== EXTRAIT SOURCE
Chroniques locales du temps jadis : 10 août 1915 – Torpillés ! ou presque…

En cette veille du 11 novembre, un nouvel article de Jean-Yves R. sur la biographie de deux marins pénestinois acteurs de la Grande Guerre.

Comme un certain nombre de leurs compatriotes et comme son père pour le premier, François Berçon et Émile Gouret, tous deux nés à Pénestin, avaient choisis de faire carrière dans la marine à voile, leurs inscriptions les faisant appartenir au quartier maritime du Croisic.

Âgé le premier de 50 ans et le second de 23 ans, c’est ainsi qu’au printemps 1913 ils s’étaient retrouvés tous deux embarqués à bord du « François », un trois-mâts barque de 2212 tonneaux rattaché au port de Nantes.

Construit aux chantier de la Loire à Saint-Nazaire pour le compte de l’armateur Ehrenberg de Paris et lancé le 25 août 1900, le navire de type « Eugénie-Fautrel » (lancé en septembre 1899 pour le compte du même armateur) avait connu un premier commandant en la personne du capitaine au long-cours Arnaudtizon. En 1902 il s’était signalé par l’une des plus longues traversées jamais réalisées en ralliant San Francisco à Falmouth en 210 jours (7 mois !) en raison de 100 jours de calme plat. Racheté en 1910 par la Société des Armateurs Nantais, y étant immatriculé au port sous le n°716, le « François » avait également été armé au long cours par la dite Société le 20 mai 1913.

« L’Eugénie-Fautrel, sister-ship du « François » »
====
== MATÉRIEL
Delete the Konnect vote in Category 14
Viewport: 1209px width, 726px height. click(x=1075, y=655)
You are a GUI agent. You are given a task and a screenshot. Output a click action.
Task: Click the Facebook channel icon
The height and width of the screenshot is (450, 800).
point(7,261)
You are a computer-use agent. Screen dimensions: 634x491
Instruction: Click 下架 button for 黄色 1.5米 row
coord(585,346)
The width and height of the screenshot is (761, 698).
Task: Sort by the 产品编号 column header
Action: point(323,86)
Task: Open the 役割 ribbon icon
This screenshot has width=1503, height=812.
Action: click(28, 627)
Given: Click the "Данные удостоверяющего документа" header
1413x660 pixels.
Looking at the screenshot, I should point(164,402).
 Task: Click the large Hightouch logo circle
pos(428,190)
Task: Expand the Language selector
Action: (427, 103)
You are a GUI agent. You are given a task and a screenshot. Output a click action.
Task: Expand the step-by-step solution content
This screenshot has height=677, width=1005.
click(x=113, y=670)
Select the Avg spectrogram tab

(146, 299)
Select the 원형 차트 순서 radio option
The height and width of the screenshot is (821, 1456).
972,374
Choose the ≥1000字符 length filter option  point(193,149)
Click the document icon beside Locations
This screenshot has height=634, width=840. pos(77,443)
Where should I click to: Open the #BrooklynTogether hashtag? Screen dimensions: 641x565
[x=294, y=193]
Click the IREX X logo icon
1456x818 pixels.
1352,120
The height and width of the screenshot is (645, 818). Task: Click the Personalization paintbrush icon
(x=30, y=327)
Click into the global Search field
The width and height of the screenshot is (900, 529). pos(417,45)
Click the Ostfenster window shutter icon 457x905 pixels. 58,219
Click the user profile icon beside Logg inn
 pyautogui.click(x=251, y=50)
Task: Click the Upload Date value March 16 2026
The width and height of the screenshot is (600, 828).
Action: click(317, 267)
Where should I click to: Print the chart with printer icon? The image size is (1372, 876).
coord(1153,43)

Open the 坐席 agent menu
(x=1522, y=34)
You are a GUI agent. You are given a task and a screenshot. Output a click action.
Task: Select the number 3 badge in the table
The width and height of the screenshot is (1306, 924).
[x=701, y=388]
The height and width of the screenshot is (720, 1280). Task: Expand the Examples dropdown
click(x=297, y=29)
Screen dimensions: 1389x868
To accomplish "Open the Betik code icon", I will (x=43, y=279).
====
▶ **CONSIGNES**:
1. Selon l'extrait sur les marins de Pénestin, combien de jours a duré la traversée de San Francisco à Falmouth réalisée par le « François » en 1902 ?
2. Reproduisez fidèlement le passage de l'extrait sur les marins de Pénestin qui va de « Âgé le premier » jusqu'à « 20 mai 1913. ».
Les lignes n'ont aucun lien avec l'extrait sur les marins de Pénestin.

▶ **TÂCHES RÉSOLUES**:
1. Elle a duré 210 jours.

2.
Âgé le premier de 50 ans et le second de 23 ans, c’est ainsi qu’au printemps 1913 ils s’étaient retrouvés tous deux embarqués à bord du « François », un trois-mâts barque de 2212 tonneaux rattaché au port de Nantes.

Construit aux chantier de la Loire à Saint-Nazaire pour le compte de l’armateur Ehrenberg de Paris et lancé le 25 août 1900, le navire de type « Eugénie-Fautrel » (lancé en septembre 1899 pour le compte du même armateur) avait connu un premier commandant en la personne du capitaine au long-cours Arnaudtizon. En 1902 il s’était signalé par l’une des plus longues traversées jamais réalisées en ralliant San Francisco à Falmouth en 210 jours (7 mois !) en raison de 100 jours de calme plat. Racheté en 1910 par la Société des Armateurs Nantais, y étant immatriculé au port sous le n°716, le « François » avait également été armé au long cours par la dite Société le 20 mai 1913.